Since the overall monthly cost for the storage account went way beyond the expected numbers, I opened the portal to examine the latest monthly amounts for storage, transactions, transfer, sync… That’s easy for e.g. regular storage account allocation. I recommend consulting the included storage browser for an over view.
But, you guess it, there is no easy way to find out about the backup snapshot storage allocation. No info the the Snapshots View of the file share, neither in the Backup View. And, since the snapshots only save an incremental change difference of the actual file share content, there also is no straightforward rule to estimation.

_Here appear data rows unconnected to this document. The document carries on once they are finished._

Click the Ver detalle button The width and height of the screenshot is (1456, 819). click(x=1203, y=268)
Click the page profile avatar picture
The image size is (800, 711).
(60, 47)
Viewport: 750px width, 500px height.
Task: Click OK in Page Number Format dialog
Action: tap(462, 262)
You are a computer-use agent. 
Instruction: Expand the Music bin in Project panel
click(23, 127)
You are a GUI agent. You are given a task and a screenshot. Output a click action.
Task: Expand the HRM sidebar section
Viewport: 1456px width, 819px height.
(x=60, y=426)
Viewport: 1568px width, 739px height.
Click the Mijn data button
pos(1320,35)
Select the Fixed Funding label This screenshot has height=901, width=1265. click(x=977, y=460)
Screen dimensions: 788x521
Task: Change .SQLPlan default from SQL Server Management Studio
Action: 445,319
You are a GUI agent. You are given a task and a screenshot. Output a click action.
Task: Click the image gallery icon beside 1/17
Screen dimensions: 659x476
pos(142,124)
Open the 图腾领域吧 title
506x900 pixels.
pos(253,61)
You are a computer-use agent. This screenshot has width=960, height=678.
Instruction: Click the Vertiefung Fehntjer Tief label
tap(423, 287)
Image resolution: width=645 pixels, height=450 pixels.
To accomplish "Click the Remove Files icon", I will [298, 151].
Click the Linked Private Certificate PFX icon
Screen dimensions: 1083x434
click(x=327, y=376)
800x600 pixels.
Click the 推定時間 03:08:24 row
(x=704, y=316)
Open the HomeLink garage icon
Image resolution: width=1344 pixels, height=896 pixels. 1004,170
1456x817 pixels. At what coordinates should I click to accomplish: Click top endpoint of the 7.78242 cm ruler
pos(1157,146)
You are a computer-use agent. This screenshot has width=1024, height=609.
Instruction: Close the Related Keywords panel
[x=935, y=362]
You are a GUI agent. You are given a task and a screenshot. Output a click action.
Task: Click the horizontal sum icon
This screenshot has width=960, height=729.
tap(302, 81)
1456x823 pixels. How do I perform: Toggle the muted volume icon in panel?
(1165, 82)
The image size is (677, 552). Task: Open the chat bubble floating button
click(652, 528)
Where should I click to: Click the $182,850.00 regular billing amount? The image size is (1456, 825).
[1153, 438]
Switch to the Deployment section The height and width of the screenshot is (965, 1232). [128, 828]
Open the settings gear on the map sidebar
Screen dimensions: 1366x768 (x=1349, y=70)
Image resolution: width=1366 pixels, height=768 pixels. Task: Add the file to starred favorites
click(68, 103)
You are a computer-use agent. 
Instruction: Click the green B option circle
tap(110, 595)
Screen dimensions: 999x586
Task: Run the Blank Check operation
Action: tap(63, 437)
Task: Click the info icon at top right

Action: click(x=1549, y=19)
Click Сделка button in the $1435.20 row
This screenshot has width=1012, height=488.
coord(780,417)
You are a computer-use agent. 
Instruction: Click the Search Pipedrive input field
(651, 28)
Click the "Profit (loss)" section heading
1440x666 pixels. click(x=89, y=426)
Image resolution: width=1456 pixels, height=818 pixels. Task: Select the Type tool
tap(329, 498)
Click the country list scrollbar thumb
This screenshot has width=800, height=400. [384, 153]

So, maybe, the newly introduced Backup Center / Backup Reports may help, since this is all Azure standard backup architecture. Nope, they obviously have a datum for file share backup allocation in place but it always reads 0 😕
Ok, now, after the three months mentioned above, they directed me to the storage account Metrics view, metric: File Share Snapshot Size, to verify the invoiced allocation.
Given these numbers throwed to the Azure pricing calculator finally justifed the invoiced sum for the overall storage accounts cost. And btw, you’re not strained to rely on the pricing calculator all alone. Azure also offers an XLS based calculator (https://aka.ms/AzureBackupCostEstimates) with documentation (https://docs.microsoft.com/en-us/azure/backup/azure-backup-pricing#estimate-costs-for-backing-up-azure-file-shares) that also allows for a perspectivce cost calculation in a variety of scenarios.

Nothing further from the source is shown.